## PROMPT A
Retype the textile news passage word for word, beginning at the words "GOVT MAY SET" and stopping after "Syed Shahnawaz Hussain.".

Industry sources said that the average raw jute quality of Bangladesh is better than that of the Indian production. However, in almost every year, the total raw jute production overshoots its annual demand. As a result, the market tends to move in such a manner that jute growers suffer from un-remunerative prices.

GOVT MAY SET UP A BANK TO REVAMP TEXTILE INDUSTRY

Better days appear ahead for the over Rs 1,000-crore Indian textile machinery industry with the government considering providing level-playing field to the domestic industry in tariff. The authorities while providing more funds for restructuring of the textile industry is also expected to help the machinery industry. We may consider setting up of a textile bank to help provide funds for restructuring various segments of the textile industry, said Union Textile Minister Syed Shahnawaz Hussain.
He said a proposal for such a bank, on the lines of Nabard funding agriculture, would soon be sent to the Finance Ministry. The Minister stressed the need for a strong machinery manufacturing industry in the country for keeping the textile industry vibrant. The machinery industry should provide latest technology for textile industry, to be competitive in post-quota regime.



INDONESIA

TEXTILE INDUSTRY TO LOSE MORE WORKERS

Textile producers have painted a grim picture of the outlook for the country's textile industry for the year 2004, predicting the closure of dozens of factories leading to a reduction of national output by around 20%. The slump will result in massive job losses, with a senior official of the Indonesian Textile Association (API) predicting 50,000 job losses in West Java alone. Apart from West Java, the other major textile center in the country is Central Java.
Lili Asdjudiredja, Chairman of API's West Java, said that around 20%-30% of the total textile factories in the industry might choose to close down in 2004 due to an inability to face cutthroat competition in local and international markets from producers from other countries. Automatically, this would mean an additional reduction from the present capacity utilization of around 60%. Many analysts have predicted that Indonesia's textile industry will struggle further to gain local and foreign markets due to its inefficiency.



IRAN

TURKEY TO INVEST $15 MILLION IN TEXTILE INDUSTRIES

Turkey is to invest $15 million in Iran's textiles industry, said Public Relations Department at Iran's Ministry of Economy and Finance. The Ministry said it had issued licenses amounting to the sum of the investment by the Turkish partner in the project for production and dying mantle threads. It said the permission had been in accordance with article 6 of the law on supporting foreign investment.

## DATA FOR THIS EXERCISE
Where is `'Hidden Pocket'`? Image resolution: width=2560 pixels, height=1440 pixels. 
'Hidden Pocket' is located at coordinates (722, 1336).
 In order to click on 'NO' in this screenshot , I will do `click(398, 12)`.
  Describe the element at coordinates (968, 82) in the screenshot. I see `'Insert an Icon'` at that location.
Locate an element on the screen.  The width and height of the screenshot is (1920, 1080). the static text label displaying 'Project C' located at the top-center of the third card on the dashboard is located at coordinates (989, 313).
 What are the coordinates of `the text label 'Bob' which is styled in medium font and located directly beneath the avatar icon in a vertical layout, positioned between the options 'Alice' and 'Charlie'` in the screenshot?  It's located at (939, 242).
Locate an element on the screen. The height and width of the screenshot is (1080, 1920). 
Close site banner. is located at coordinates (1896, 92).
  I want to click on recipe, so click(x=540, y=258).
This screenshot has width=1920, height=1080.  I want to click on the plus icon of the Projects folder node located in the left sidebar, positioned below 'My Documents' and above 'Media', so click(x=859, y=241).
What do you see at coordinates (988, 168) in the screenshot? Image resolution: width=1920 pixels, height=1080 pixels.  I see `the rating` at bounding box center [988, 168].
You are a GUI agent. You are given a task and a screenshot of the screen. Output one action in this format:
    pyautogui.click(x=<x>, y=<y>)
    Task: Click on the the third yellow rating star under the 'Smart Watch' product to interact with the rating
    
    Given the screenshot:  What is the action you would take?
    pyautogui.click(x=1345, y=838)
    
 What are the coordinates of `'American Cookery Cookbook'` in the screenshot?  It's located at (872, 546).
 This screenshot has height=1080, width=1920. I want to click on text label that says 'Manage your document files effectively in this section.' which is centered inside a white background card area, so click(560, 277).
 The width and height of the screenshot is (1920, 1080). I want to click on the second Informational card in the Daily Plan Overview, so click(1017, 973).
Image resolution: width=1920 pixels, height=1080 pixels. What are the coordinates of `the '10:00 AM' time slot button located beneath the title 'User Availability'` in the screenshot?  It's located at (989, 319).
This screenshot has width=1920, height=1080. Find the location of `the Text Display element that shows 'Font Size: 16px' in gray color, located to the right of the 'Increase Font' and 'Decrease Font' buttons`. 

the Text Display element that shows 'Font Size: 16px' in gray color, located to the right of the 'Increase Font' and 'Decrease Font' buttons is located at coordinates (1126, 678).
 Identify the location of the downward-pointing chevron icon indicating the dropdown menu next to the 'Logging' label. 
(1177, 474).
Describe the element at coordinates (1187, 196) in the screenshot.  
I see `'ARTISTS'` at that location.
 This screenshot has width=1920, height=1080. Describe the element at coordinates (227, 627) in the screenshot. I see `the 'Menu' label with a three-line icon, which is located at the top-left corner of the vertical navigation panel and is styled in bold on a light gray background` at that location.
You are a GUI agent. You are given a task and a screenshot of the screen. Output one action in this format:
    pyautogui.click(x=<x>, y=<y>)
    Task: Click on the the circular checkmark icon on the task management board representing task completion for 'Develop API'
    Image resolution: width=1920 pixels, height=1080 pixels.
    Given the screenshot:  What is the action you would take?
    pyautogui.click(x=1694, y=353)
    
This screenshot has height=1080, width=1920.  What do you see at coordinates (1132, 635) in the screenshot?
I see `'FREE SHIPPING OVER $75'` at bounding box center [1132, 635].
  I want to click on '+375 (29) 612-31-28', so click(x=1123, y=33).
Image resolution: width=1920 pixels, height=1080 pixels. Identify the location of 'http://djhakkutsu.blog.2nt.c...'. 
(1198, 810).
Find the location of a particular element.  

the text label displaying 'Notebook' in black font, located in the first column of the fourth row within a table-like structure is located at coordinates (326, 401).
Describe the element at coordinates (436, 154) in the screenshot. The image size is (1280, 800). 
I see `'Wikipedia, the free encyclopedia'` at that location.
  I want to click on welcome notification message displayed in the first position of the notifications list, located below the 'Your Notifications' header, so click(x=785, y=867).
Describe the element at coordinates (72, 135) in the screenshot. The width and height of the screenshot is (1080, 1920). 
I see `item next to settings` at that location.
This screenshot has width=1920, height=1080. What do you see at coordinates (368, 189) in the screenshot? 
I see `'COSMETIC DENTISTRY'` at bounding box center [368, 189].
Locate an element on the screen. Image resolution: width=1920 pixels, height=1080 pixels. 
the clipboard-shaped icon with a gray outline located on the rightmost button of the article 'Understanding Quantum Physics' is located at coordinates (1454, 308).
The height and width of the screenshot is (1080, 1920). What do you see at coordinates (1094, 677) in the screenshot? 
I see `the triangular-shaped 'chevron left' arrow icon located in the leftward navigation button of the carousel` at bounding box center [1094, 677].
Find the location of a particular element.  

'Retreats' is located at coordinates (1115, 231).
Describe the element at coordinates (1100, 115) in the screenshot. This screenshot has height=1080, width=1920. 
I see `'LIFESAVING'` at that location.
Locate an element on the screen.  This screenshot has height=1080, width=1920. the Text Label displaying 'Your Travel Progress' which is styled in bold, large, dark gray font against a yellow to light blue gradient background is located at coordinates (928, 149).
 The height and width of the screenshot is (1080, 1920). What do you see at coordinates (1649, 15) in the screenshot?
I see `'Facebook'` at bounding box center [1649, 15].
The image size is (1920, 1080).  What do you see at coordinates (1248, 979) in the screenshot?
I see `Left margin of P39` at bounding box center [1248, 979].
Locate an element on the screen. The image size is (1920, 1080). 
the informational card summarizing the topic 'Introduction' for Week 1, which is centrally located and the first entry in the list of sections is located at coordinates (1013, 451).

## PROMPT B
In the rows, substitute "screenshot size" for "image size" and leave everything else unchanged. Give back only the lines beginning at the line that has "Describe the element at coordinates (1100, 115)" and ending with the last row.

## EXERCISE RESULT A
GOVT MAY SET UP A BANK TO REVAMP TEXTILE INDUSTRY

Better days appear ahead for the over Rs 1,000-crore Indian textile machinery industry with the government considering providing level-playing field to the domestic industry in tariff. The authorities while providing more funds for restructuring of the textile industry is also expected to help the machinery industry. We may consider setting up of a textile bank to help provide funds for restructuring various segments of the textile industry, said Union Textile Minister Syed Shahnawaz Hussain.

## EXERCISE RESULT B
Describe the element at coordinates (1100, 115) in the screenshot. This screenshot has height=1080, width=1920. 
I see `'LIFESAVING'` at that location.
Locate an element on the screen.  This screenshot has height=1080, width=1920. the Text Label displaying 'Your Travel Progress' which is styled in bold, large, dark gray font against a yellow to light blue gradient background is located at coordinates (928, 149).
 The height and width of the screenshot is (1080, 1920). What do you see at coordinates (1649, 15) in the screenshot?
I see `'Facebook'` at bounding box center [1649, 15].
The screenshot size is (1920, 1080).  What do you see at coordinates (1248, 979) in the screenshot?
I see `Left margin of P39` at bounding box center [1248, 979].
Locate an element on the screen. The screenshot size is (1920, 1080). 
the informational card summarizing the topic 'Introduction' for Week 1, which is centrally located and the first entry in the list of sections is located at coordinates (1013, 451).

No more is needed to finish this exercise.